◆ WRITTEN REQUEST ◆
Reproduce every line of the data below, the requests included, but scale each coordinate in the answers by 0.65 and round the result to a whole number, with halves rounded up. Leave the pictures out of your reply.

Word and item position data:
---
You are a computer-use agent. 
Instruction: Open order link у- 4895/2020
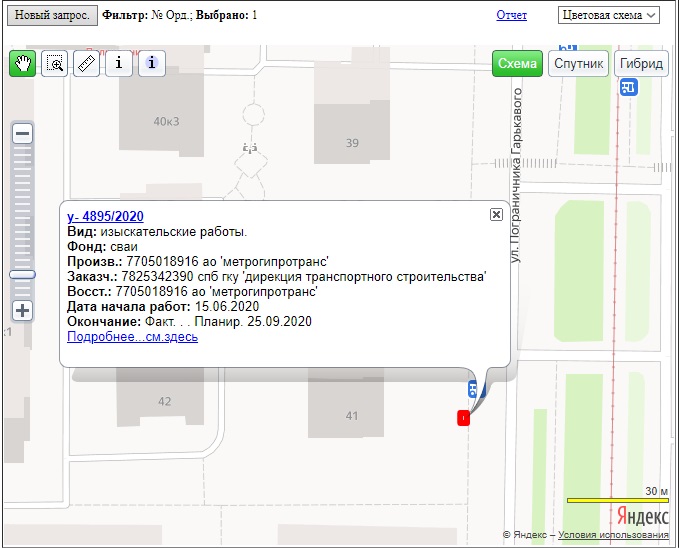(x=105, y=216)
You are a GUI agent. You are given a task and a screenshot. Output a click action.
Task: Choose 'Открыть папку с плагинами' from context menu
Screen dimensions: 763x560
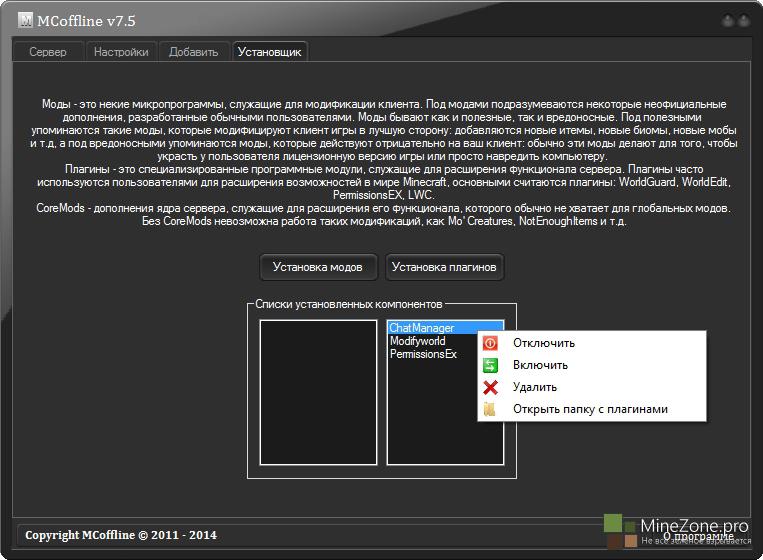click(x=589, y=409)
---
◆ TASK ANSWER ◆
You are a computer-use agent. 
Instruction: Open order link у- 4895/2020
(x=68, y=140)
You are a GUI agent. You are given a task and a screenshot. Output a click action.
Task: Choose 'Открыть папку с плагинами' from context menu
Screen dimensions: 763x560
click(x=383, y=266)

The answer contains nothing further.